Nanoscope Therapeutics’ multi-characteristic opsin (MCO-010) is delivered via an adeno-associated virus in a single-dose intravitreal injection. It targets retinal bipolar cells (that don’t normally sense light but often survive after photoreceptors die), delivering the MCO gene and effectively turning them into new photoreceptors. 

The two-year Restore study’s 27 subjects were randomised to receive low-dose MCO-010, high-dose MCO-010 or sham injection. At week 52, 40% of MCO-010 patients had improvements in BCVA (best corrected visual acuity) greater than 0.3 units on the LogMAR scale, corresponding to three lines of 15 Early Treatment Diabetic Retinopathy Study letters. That rose to 56% of patients by week 76, with continued gains noted by researchers exclusively in the high-dose group. 
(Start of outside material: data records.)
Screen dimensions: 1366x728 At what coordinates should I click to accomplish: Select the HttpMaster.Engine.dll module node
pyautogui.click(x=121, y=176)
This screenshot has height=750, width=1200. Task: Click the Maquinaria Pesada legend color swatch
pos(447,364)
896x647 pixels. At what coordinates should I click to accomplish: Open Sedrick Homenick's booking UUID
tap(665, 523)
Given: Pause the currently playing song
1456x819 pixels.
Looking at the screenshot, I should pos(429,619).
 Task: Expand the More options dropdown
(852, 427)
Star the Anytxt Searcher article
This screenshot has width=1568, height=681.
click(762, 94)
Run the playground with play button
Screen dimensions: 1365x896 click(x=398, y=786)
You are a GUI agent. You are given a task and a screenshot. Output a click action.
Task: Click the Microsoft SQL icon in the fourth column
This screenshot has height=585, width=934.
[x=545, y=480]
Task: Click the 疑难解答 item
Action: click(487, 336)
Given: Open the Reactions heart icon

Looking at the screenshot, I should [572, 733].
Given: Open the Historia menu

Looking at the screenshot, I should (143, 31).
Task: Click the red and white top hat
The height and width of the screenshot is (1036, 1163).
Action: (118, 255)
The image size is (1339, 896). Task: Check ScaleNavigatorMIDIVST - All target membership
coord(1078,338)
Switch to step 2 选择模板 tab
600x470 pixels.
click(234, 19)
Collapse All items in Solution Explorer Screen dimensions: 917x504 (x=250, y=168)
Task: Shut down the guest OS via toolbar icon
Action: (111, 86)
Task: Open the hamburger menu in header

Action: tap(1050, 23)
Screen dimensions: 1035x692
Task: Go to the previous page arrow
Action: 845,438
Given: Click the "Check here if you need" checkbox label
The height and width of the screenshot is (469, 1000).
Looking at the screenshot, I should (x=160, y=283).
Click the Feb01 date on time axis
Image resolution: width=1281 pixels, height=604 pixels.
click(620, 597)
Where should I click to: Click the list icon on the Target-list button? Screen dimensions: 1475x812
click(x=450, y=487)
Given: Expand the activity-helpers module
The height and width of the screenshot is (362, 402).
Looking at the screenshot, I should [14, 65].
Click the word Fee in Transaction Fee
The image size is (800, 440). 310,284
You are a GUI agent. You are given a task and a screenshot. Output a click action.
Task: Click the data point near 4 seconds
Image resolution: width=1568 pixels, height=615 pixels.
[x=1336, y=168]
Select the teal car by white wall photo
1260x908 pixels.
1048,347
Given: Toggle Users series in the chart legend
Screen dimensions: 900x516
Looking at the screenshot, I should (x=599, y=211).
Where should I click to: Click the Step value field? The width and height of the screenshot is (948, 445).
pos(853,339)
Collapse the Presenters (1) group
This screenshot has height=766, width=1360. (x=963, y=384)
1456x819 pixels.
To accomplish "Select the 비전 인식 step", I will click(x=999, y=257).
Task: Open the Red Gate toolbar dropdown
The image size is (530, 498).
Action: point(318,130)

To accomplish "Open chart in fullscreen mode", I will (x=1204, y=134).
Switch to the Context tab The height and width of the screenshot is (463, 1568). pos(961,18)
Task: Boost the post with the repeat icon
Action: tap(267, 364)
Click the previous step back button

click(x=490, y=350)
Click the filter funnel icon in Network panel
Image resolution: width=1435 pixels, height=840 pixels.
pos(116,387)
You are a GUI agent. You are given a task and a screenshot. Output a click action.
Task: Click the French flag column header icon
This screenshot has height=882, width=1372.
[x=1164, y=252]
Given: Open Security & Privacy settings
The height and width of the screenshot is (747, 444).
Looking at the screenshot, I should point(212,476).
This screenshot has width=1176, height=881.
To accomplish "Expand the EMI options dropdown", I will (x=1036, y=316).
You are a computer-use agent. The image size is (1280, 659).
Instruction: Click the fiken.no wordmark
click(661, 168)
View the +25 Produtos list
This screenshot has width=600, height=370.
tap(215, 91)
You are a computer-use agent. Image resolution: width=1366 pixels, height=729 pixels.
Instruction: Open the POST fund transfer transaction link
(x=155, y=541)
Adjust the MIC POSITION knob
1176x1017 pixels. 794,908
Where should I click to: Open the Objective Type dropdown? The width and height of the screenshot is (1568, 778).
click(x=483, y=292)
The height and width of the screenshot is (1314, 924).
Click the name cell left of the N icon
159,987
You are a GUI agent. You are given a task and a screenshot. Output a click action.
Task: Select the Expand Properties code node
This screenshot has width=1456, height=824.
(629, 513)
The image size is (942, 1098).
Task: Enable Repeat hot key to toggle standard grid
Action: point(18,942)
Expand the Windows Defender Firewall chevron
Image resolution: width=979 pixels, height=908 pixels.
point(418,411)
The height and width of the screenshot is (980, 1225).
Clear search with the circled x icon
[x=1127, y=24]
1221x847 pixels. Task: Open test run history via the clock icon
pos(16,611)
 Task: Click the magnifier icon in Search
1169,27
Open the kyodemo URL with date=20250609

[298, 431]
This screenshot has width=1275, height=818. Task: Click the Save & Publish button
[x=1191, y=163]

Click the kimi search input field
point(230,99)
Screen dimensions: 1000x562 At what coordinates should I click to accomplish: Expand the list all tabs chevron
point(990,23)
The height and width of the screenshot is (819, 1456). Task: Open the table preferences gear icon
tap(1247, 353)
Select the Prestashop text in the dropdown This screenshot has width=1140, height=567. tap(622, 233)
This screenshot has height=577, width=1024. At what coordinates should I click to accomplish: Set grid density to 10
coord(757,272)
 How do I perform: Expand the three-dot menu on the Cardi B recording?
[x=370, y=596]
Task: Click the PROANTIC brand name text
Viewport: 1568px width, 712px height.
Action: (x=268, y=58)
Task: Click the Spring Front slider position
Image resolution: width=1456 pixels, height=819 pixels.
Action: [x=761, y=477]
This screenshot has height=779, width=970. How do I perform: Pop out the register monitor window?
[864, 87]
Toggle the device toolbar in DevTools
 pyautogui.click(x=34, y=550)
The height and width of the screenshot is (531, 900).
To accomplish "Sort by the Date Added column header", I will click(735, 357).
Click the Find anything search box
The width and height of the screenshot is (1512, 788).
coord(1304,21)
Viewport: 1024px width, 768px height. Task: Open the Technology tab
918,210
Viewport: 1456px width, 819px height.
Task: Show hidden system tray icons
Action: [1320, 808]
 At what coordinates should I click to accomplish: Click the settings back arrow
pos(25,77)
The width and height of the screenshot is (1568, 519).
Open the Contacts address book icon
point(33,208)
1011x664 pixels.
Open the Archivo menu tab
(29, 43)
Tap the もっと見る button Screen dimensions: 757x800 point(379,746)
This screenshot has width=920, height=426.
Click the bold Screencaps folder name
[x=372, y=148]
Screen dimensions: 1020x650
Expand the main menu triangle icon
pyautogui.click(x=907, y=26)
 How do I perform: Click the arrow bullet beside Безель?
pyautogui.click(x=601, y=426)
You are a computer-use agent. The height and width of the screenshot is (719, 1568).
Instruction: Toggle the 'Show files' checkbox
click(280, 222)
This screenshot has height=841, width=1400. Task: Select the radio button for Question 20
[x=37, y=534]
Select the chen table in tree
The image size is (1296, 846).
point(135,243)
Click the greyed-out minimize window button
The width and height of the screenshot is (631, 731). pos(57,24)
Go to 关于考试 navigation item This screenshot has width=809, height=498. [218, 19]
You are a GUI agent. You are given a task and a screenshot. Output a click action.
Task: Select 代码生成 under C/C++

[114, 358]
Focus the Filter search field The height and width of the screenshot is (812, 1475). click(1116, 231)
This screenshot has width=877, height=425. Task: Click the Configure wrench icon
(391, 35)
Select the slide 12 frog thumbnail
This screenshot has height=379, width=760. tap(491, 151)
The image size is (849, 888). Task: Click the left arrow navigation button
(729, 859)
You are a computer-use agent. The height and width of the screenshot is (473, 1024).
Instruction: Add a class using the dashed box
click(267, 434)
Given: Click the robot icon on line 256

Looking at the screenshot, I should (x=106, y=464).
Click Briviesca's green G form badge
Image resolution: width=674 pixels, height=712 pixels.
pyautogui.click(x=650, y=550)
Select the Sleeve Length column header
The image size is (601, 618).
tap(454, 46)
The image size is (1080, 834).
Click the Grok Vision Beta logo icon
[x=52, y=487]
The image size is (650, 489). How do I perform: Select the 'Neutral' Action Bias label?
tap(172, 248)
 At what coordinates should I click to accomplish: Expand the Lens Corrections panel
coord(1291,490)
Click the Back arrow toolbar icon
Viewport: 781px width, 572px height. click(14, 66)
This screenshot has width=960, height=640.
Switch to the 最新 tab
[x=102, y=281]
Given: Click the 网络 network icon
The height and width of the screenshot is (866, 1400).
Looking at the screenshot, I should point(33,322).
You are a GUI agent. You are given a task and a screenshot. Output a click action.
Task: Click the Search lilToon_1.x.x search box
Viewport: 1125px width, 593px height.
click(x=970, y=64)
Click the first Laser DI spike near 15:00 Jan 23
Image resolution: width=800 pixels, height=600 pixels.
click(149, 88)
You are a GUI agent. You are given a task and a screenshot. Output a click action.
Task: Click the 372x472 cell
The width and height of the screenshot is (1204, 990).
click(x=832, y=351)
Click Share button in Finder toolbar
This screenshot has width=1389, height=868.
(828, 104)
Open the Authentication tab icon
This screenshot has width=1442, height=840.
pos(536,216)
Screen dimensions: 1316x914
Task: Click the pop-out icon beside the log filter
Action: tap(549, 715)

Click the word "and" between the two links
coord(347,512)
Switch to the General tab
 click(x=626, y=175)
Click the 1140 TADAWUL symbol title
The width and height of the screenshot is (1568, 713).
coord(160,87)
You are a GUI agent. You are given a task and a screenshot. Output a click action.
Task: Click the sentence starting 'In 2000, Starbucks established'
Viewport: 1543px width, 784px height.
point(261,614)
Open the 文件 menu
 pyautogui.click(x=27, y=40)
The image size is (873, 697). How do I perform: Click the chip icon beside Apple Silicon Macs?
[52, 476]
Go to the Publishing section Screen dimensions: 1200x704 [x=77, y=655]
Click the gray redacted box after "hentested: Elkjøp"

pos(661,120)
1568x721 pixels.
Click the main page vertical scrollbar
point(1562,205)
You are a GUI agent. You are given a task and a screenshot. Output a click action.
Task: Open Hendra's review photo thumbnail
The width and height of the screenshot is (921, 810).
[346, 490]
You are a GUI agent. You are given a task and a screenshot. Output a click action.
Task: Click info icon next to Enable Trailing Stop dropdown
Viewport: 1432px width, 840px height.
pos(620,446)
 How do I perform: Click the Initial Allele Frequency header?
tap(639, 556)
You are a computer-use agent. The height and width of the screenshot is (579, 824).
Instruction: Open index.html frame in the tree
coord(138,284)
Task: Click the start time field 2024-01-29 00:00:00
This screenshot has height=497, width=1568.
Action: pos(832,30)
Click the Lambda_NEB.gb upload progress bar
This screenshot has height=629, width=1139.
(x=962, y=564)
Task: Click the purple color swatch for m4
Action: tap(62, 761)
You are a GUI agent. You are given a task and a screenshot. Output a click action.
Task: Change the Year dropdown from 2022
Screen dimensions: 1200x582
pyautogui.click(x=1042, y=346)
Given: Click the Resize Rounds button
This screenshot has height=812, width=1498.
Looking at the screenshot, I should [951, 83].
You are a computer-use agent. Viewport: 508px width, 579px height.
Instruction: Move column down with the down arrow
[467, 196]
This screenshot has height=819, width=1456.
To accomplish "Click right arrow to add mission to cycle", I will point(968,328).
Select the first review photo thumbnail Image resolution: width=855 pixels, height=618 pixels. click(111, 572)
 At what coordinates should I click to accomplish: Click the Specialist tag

Announcing these data at the 2024 Annual Meeting of the American Academy of Ophthalmology (AAO), Professor Allen Ho, Sidney Kimmel Medical College of Thomas Jefferson University, said the statistical significance achieved at multiple time points during the study is highly noteworthy. “This degree of improvement has never before been observed in a randomised, controlled trial of a highly heterogenous patient population treated with this mutation-agnostic gene therapy.”  

Although not all patients responded to intervention, 40–50% gaining three lines of vision was surprisingly strong, he said. “For example, some study subjects improved from baseline light perception vision to 20/400 or even better.” 

The FDA has already granted MCO-010 Fast Track designation, and Nanoscope Therapeutics said it expects to initiate a Biologics License Application submission in early 2025.